Nix (2022)

Rating: B

Dir: Anthony C. Ferrante
Star: James Zimbardi, Dee Wallace, Niesha Renee Guilbot, Angie Teodora Dick

I was a bit worried going into this, having read interviews in which the director described this using the “e”‐word: elevated. It’s a concern, because I’ve sat through my share of films with the label, where the makers have been so concerned with being elevated, they forget about the horror. The results turn into more of an angst-ridden drama, something of little interest to me. This, however, probably works even if you ignore all the motifs about addiction and loss. Admittedly, it may be more than a bit confusing, with explanations very much limited. However, the strong performances, particularly from Wallace, hold things together. [And can I say: somebody needs to bring together Wallace, Lin Shaye and Lynn Lowry, the three grand dames of modern horror]

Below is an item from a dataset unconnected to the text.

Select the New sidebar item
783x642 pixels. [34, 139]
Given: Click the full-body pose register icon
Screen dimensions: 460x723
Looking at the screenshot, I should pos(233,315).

It begins with the Coyle family suffering a tragedy on vacation, leading to the disappearance of the father and daughter. Decades later, the trauma still resonates. Mother Donna (Wallace) believes her child will be found. Son Lucas carries guilt, uses drugs to cope, and his own young daughter, Zoey (Guilbot), is suffering as a result. While his brother Jack (Zimbardi) seems well-enough adjusted, the cracks begin to show as the pressure increases, threatening his relationship with his girlfriend, Liz (Dick). All of which could well be that angsty drama. Except there’s a monster lurking – it may be a creature of folklore, or a manifestation of their psyches – as well as the truth about exactly what happened by the lake, all those years ago.

It is the case that the viewer needs to buy into the concept here. If you don’t, this could well seem trite or ridiculous. Personally, this wasn’t much of a problem: the opening sequence, giving us a depiction of the holiday incident, pulled me in from the start. There was a bumpy patch thereafter, as the jump to the present day is a disorienting one. We ended up having to pause the movie for a moment, to sort out who was who. However, once that was squared away, we settled in to watch the Coyle family slowly tearing itself apart, in a relentless combination of recriminations and substance abuse. In particular, Zoey’s mother is “Just Say No” made flesh.

Jack becomes an increasingly unreliable narrator, though there’s enough overlap between his experience and Zoey’s to suggest some objective elements, and that there is a creature in play. Quite what it is, does, or wants is unclear. There’s a brief conversation with a German woman that suggests it is of European origin, though you need to be fine with the specifics remaining vague. What does work well – surprisingly so for horror – are the emotional beats, such as an unexpected reunion between Jack and his father. It quietly snuck up on me, but by the end, I cared about him and his mother, even though the latter has been carrying a terrible burden for a generation. It’s an unexpected outcome, one which doesn’t happen often to a tired cynic like me.